[TEXT TO READ]
* begin *

Vicka: There is only one God. It is man who makes divisions."
(Page 51, Queen of the Cosmos by Connell)

Question to Vicka: "Is the Blessed Mother calling all people on earth to be Catholic?"

Vicka: "No! The Blessed Mother says all religions are dear to her and her Son. She says it is we on earth who have made division."
(Page 119, The Visions of the Children, Connell)

Interview with Mirjana by Father Tomislav Vlasic

Mirjana: "The Madonna always stresses that there is but one God, and that people have enforced unnatural separation. One cannot truly believe, be a true Christian, if he does not respect other religions as well. You do not really believe in God if you make fun of other religions."

Father: "What, then, is the role of Jesus Christ, if the Moslem religion is a good religion?"

Mirjana: "We did not discuss that." (The role of our Lord Jesus Christ) "She merely explained, and deplored, the lack of religious unity, ‘especially in the villages.’ She said that everybody’s religion should be respected, and of course one’s own."
(Page 124, The Apparitions of Our Lady at Medjugorje, Kraljevic)

* end *

[WORK TO DO]
**1)** Which book titles does the Medjugorje excerpt cite as sources?
**2)** In the Medjugorje excerpt, who conducted the interview with Mirjana?

[ROWS]
* begin *

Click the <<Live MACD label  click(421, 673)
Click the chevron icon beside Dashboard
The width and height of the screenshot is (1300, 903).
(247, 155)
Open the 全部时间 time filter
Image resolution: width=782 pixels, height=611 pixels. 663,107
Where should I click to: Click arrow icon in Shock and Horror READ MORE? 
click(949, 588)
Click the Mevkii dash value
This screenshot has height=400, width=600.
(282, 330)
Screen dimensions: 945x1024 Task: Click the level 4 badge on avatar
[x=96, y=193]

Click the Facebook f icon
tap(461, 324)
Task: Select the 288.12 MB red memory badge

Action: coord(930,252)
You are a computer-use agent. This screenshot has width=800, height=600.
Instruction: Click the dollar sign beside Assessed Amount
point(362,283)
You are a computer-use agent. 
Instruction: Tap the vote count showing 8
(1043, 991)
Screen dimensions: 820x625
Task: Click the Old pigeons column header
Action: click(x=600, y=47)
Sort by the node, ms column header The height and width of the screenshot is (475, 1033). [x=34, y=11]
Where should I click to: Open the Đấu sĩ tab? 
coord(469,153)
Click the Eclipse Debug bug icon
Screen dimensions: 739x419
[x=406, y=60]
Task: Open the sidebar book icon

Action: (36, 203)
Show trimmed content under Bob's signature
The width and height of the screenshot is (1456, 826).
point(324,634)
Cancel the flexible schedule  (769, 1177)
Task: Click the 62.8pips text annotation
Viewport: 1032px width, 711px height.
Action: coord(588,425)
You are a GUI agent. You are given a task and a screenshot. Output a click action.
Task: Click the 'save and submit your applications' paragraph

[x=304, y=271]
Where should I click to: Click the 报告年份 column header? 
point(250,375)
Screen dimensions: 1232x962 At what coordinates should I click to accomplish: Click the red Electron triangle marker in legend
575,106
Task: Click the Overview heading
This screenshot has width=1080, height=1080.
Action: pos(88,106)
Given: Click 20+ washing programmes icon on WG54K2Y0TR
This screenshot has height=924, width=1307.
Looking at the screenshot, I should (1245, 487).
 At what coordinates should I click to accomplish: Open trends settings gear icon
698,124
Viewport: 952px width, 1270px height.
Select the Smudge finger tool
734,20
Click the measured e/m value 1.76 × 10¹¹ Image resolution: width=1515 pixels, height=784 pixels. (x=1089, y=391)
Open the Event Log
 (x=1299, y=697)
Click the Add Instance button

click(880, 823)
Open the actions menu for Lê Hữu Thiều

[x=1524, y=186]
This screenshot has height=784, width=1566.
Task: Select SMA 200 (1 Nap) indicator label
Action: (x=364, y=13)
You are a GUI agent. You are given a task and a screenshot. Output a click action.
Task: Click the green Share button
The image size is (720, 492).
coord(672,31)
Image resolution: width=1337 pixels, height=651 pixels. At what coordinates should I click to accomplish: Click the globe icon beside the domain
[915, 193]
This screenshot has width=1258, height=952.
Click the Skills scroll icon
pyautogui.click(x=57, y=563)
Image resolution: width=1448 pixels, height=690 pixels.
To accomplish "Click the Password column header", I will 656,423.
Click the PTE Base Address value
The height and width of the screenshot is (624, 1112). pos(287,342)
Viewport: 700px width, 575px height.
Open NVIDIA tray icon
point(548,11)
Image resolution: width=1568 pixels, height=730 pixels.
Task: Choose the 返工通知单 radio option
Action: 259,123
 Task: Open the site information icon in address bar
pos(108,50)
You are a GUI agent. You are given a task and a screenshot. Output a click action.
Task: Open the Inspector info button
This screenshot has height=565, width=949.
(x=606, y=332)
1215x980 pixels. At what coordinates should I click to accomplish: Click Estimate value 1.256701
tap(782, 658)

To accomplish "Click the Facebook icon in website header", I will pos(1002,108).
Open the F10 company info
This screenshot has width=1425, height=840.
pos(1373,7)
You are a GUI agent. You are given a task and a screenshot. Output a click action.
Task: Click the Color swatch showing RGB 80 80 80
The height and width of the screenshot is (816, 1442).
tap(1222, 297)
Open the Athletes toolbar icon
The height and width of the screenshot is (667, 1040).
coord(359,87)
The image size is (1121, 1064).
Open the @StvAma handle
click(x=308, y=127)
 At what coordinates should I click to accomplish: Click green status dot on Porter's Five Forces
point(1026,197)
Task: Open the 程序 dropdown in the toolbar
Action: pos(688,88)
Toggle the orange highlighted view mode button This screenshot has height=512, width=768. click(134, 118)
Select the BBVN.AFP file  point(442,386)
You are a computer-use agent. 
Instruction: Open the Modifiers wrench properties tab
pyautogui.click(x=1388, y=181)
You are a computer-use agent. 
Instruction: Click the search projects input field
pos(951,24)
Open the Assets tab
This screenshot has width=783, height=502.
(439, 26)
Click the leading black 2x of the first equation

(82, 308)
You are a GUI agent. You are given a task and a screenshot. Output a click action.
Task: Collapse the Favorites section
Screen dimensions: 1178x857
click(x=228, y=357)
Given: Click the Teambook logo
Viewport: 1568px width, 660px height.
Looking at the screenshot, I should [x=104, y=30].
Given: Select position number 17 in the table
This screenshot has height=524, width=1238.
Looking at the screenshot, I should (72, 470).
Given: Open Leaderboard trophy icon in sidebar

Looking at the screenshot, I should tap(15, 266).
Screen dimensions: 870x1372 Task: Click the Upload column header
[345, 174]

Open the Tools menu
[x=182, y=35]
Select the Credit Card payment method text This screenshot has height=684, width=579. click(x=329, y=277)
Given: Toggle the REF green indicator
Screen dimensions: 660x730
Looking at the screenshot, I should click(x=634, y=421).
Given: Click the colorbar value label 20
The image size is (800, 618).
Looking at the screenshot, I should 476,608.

* end *

[EXPECTED RESPONSES]
**1)** Queen of the Cosmos; The Visions of the Children; The Apparitions of Our Lady at Medjugorje

**2)** Father Tomislav Vlasic